No further information was shared regarding the child’s condition.
Rabies virus, a Lyssavirus that infects mammals, is transmitted through saliva, most commonly from the bite or scratch of an infected animal. In the United States, several variants, or strains, of rabies virus circulate in animal reservoirs, including raccoons, skunks, foxes, and bats.
Rabies virus infection, regardless of the variant or animal reservoir, is fatal in over 99% of cases, making it one of the world’s most deadly diseases. There is no treatment once signs or symptoms of the disease begin, and the disease is fatal in humans and animals within 1–2 weeks of symptom onset.
The CDC says that each year, rabies causes approximately 59,000 deaths worldwide, including approximately two deaths in the United States.
During 1960–2018, among 89 U.S. acquired human rabies cases, 62 (70%) were attributed to bats. Dog bites acquired during international travel were the cause of 36 cases.
Awareness of the risk of rabies from wildlife, especially bats, and during international travel is needed. Understanding the need for timely administration of PEP to prevent death is critical.
The DSHS said there are a number of things people can do to help stop the spread of rabies:
- Never approach wild animals
- If bitten or scratched by a bat or any other animal, wash the wound immediately with soap and water. Then, seek medical attention to be assessed for potential rabies exposure
- Ensure domestic dogs and cats are up to date on rabies vaccination, as required by state law
- Consider protecting livestock and domestic ferrets by vaccinating them.
Bats are currently the leading cause of human rabies deaths in the United States. Unlike rabies management programs targeting raccoon, fox, and coyote populations, bat vaccination is not yet logistically feasible, nor are any rabies vaccines currently approved for use in bats.
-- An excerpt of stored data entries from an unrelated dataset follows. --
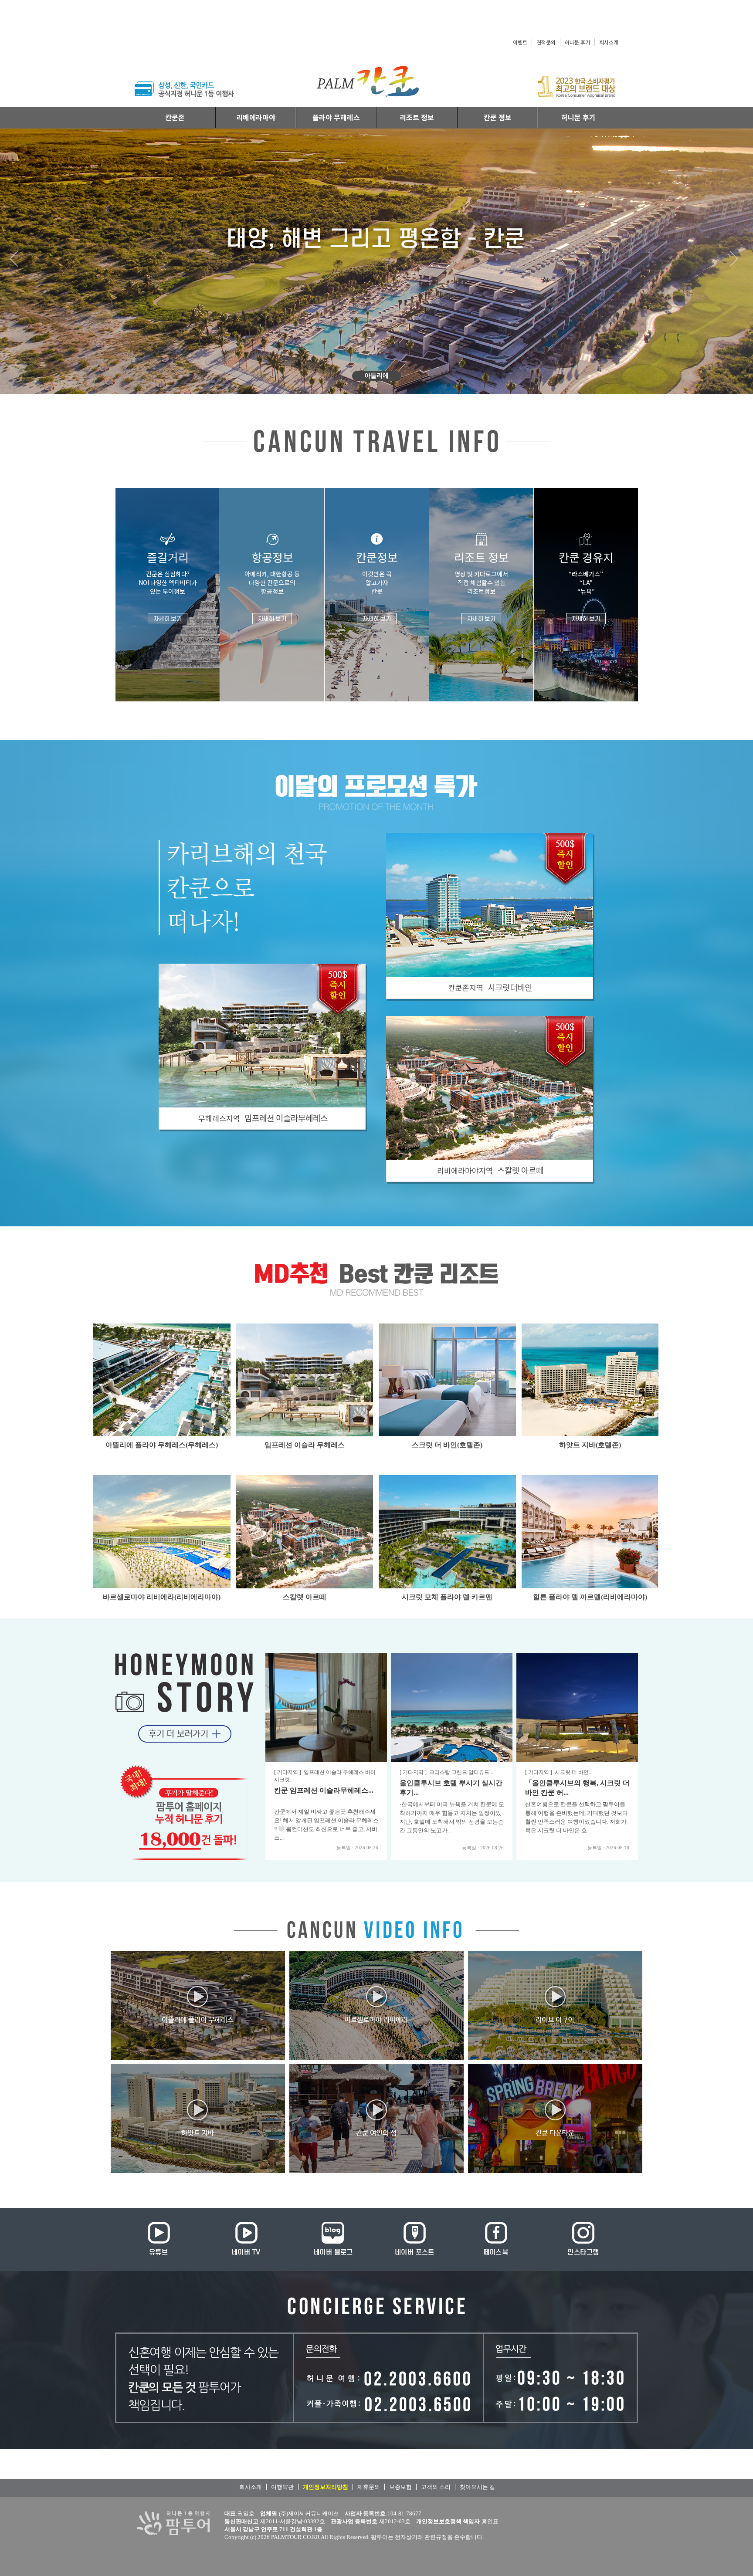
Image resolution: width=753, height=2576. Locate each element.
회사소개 (608, 42)
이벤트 (520, 42)
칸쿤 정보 (498, 117)
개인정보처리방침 (325, 2487)
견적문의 (546, 42)
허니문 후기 (577, 42)
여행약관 (282, 2487)
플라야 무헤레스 (336, 117)
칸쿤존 (175, 117)
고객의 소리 (436, 2487)
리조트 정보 (417, 117)
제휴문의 (368, 2487)
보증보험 (400, 2487)
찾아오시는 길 (477, 2487)
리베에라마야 (255, 117)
Despite the rabies exposure risk, the vast majority of bats submitted for testing (94%) do not have rabies. Thus, widespread killing of bats is not recommended to prevent rabies.
Read more: Next Global Pandemic Threat: Nipah Virus?
However, increased awareness of the risk for rabies from bats and knowledge of when to seek medical attention for PEP are needed.
In addition to bat rabies cases, international travel-related rabies cases occur because of a lack of awareness about the ongoing global risk of rabies in dogs.
The last human case of rabies in Texas was back in 2009.